Willie Johnson also has a love affair with his car, a '93 Mustang LX. Unlike the hit sitcom, however, everyone around St. Louis, Missouri, sees the blue devil. At 56 years of age, Willie has seen the musclecar era, along with the decline into the gas crunch of the mid-'70s. He has lived through the horsepower debacle that was the early '80s, and now resides in a world where 11- and 10-second street cars are more common. Throughout those years, where he held the pink slips to a number of vehicles, including both vintage iron and new-age Mustangs, it was a fateful day in 1995 that set the tone for his impeding conquest.
"I saw the car in 1995, when it was owned by a young lady," Willie says. "She was tired of her baby rolling off of the front seat, so I was more than happy to take the car off of her hands." With the deal struck, the young girl went her way and Willie went his. While we can surmise that the mother bought something a bit more suitable to drive, we know for sure the path Willie chose. He drummed up a horsepower-induced script that would make even Tim Allen jealous. "A friend of mine talked me into buying the car and building it up," Willie says.

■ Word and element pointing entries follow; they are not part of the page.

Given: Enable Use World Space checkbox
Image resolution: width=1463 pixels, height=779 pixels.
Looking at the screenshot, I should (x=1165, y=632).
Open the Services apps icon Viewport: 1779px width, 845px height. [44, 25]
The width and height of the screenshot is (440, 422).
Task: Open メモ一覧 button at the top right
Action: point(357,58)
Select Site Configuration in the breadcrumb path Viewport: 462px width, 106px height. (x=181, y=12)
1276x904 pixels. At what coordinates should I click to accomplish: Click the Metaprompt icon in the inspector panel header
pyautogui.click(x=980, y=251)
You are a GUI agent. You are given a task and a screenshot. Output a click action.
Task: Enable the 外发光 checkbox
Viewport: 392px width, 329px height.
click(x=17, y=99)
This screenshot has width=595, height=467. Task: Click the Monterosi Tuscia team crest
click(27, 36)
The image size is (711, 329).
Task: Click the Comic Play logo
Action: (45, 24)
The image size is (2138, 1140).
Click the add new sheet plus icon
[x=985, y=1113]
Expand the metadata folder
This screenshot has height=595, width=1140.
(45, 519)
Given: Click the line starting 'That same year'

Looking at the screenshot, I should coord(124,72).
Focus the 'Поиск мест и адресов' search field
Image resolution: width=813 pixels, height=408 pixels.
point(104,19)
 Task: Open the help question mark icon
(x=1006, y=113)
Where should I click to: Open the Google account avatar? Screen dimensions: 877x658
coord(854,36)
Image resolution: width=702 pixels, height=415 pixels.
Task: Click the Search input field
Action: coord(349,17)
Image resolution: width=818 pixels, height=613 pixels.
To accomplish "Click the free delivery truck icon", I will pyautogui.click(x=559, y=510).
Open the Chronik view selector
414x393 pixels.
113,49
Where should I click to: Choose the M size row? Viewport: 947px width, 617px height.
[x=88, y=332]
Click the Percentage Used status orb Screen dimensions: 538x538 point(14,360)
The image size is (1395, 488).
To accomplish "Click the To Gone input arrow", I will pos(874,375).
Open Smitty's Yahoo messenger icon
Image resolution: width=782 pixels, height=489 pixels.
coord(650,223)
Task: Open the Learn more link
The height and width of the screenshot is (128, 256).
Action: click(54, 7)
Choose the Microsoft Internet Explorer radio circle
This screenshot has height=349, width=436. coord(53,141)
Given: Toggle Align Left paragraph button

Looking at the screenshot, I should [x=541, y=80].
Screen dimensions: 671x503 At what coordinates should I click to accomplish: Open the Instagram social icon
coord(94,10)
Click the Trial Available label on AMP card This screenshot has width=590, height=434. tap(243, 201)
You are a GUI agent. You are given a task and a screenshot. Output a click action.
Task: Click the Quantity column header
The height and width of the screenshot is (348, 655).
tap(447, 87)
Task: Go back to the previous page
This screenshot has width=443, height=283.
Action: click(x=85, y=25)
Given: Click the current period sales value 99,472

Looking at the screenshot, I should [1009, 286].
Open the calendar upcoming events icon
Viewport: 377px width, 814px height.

As is the norm, Willie started out under the hood looking for more power. He ditched the 302, and while cleaning the engine bay for the new powerplant, he enlisted Woody's Machine to put together one heck of a stout engine. A Dart Iron Eagle block was procured and promptly punched out 0.030 inch over. After an Eagle 3.75-inch crank was laid down in the main web, the foundation of the 383 stroker small-block was firm with the addition of a set of Eagle rods and Diamond pistons. A Melling oil pump sprays the lubricant throughout the powerplant, while a Canton pan seals the bottom end.
With a blower in the works, a low compression ratio and lots of airflow were needed to take advantage of all that incoming oxygen. To allow for maximum power, a custom hydraulic roller camshaft from Brian Friedentas was slipped into the short-block. Next, a set of Trick Flow Twisted Wedge heads were massaged by Mike Dake Cylinder Heads, before the aluminum pieces were laid upon their respective cylinder banks. With the heads sealing up the combustion chambers, a squeeze figure of 8.8:1 was just perfect for the supercharger to come.
The blower was only one part of the induction equation, however. A Trick Flow R intake manifold promptly made its way topside, followed by an Accufab 95mm throttle body and a 92mm mass air meter. Only then did the Vortech YSi make its way into the engine compartment, where it was set up to blow in 26 pounds of boost. Feeding the beast fuel is a Weldon 2025 fuel pump that has its fuel pressure set at 60 psi thanks to an Aeromotive regulator. As for tuning the stock EEC IV for the new combination, Willie enlisted the help of Bob Kurgan of Kurgan Motorsports, who twiddled the keys and made sure that each time the MSD Digital 7 box sent the spark to the NGK plugs by way of an MSD coil, distributor, and Taylor wires, things would be spot on. The muscular tone of the Mustang comes from the Kook's 2-inch primary custom long-tube headers that mate up with DynoMax Bullet mufflers and a sewer-pipe-sized 3 1/2-inch exhaust system.